>>>

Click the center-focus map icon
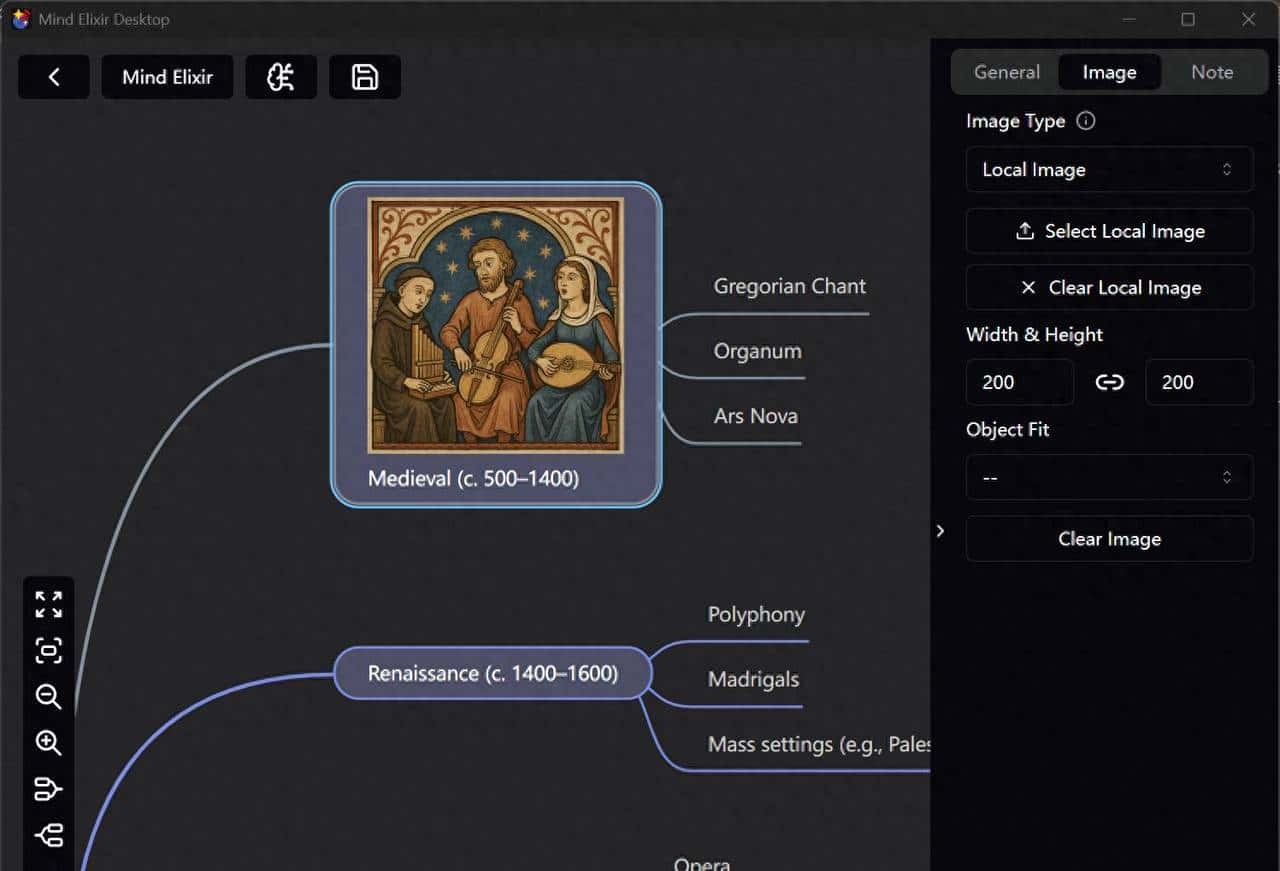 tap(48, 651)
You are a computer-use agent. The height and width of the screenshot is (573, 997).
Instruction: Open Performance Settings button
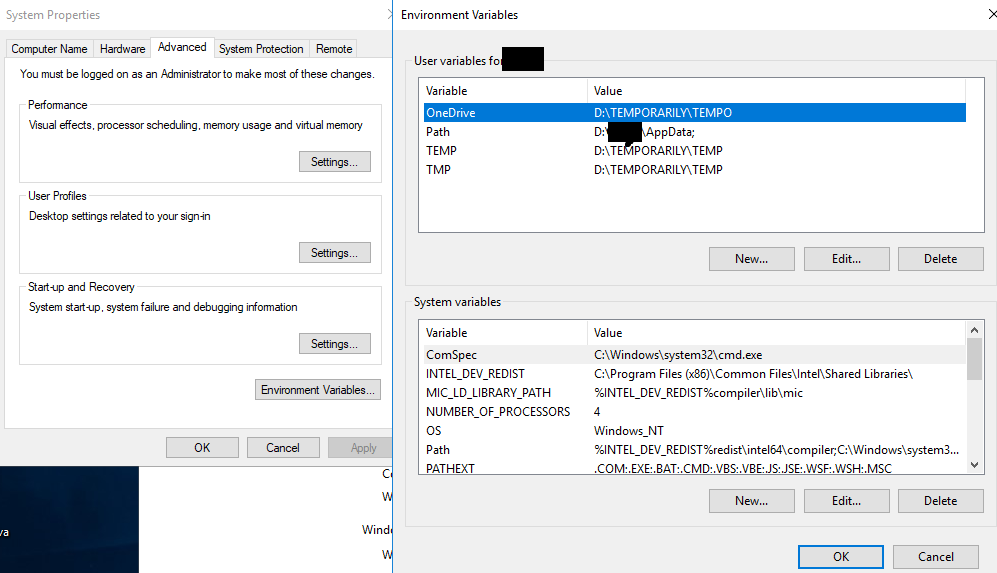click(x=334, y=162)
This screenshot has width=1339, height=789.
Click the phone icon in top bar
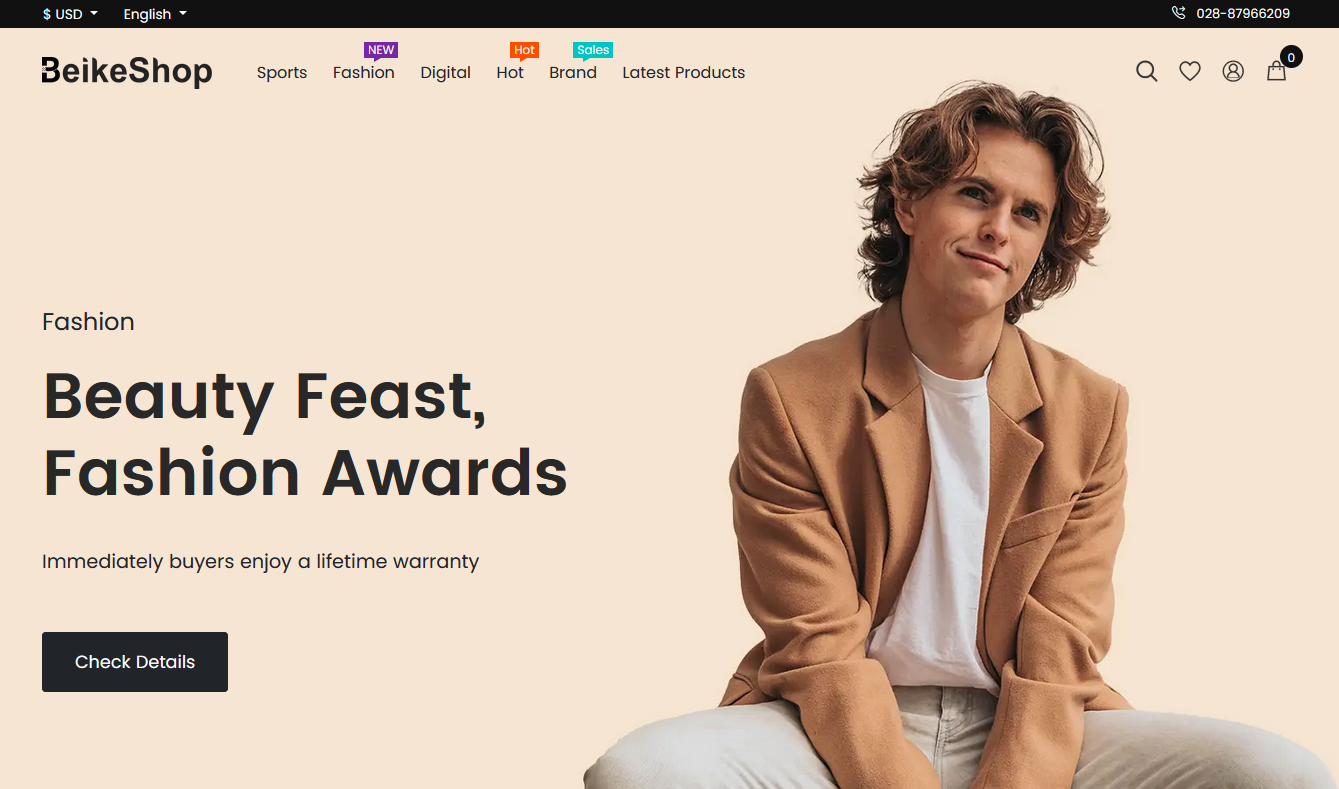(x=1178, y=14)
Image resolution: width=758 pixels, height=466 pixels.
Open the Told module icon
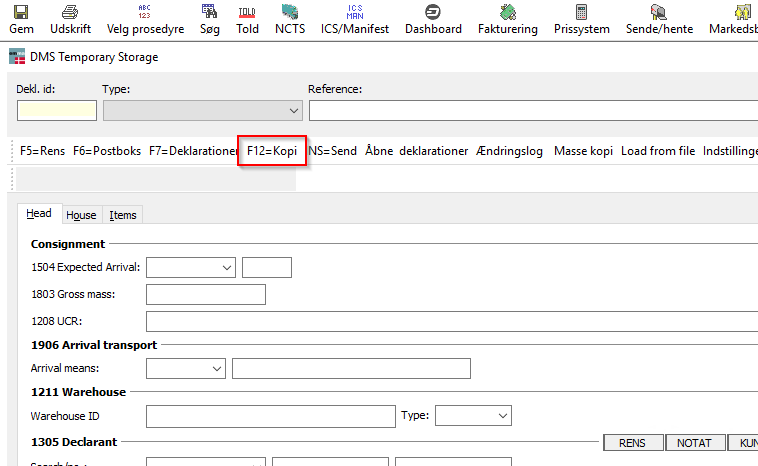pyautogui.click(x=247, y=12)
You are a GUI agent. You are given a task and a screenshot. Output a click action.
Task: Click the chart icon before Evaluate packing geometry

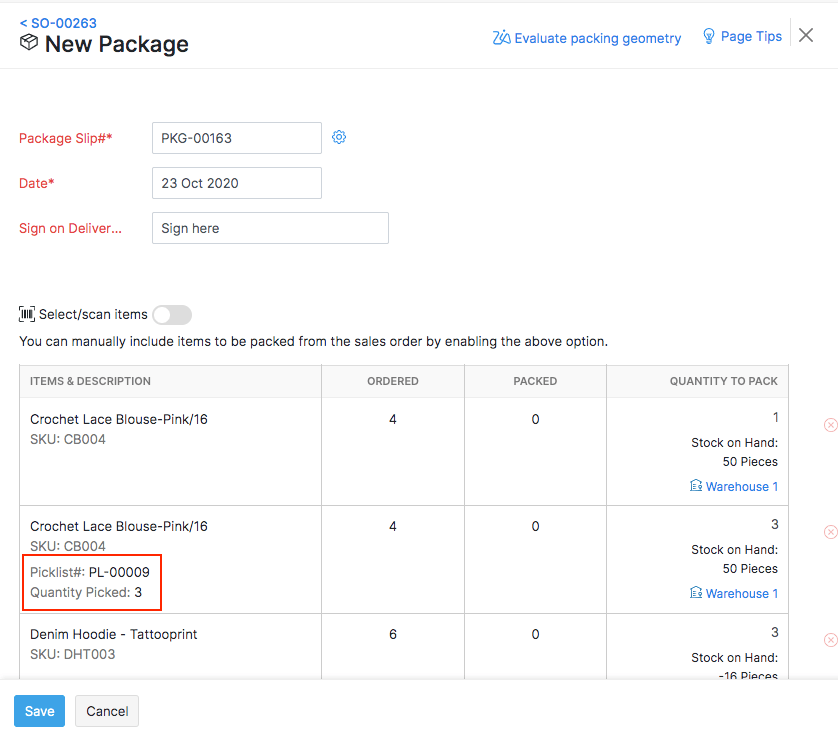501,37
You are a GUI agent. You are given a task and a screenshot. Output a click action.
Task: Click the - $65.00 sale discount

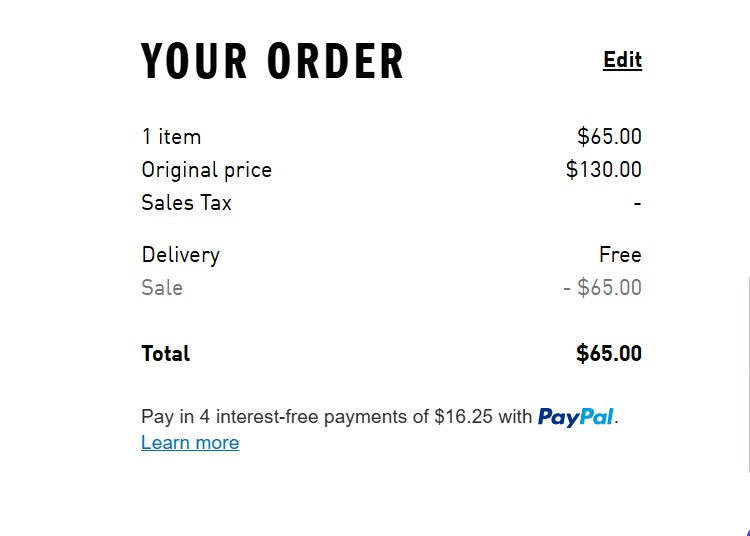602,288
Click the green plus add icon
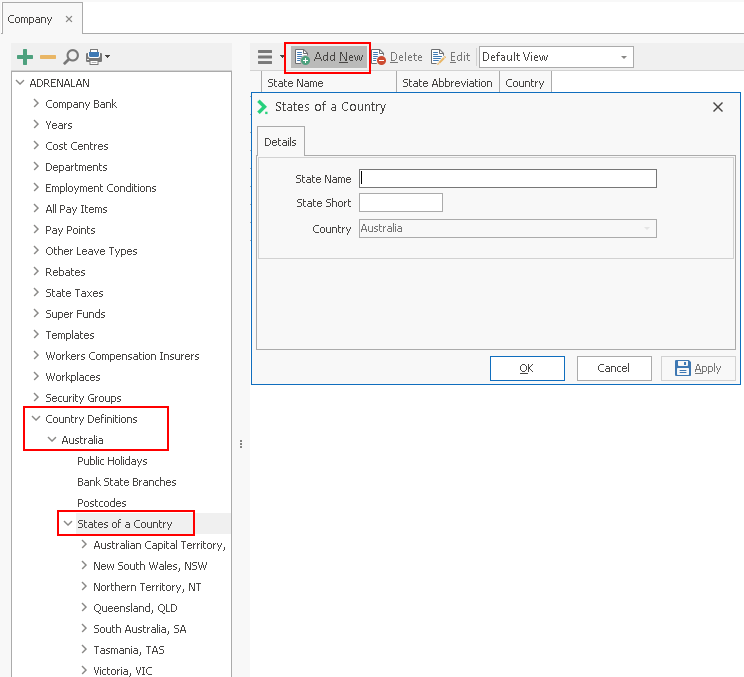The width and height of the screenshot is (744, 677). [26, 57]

<<<

### WHAT THE TASK REQUIRES
Pictures are to be omitted. Output verbatim only the lines from the one holding "Task: Click the chart" through the end of the material, both included.

### EXERCISE SOLUTION
Task: Click the chart icon before Evaluate packing geometry

501,37
You are a GUI agent. You are given a task and a screenshot. Output a click action.
Task: Click the - $65.00 sale discount

602,288
Click the green plus add icon
The width and height of the screenshot is (744, 677). [26, 57]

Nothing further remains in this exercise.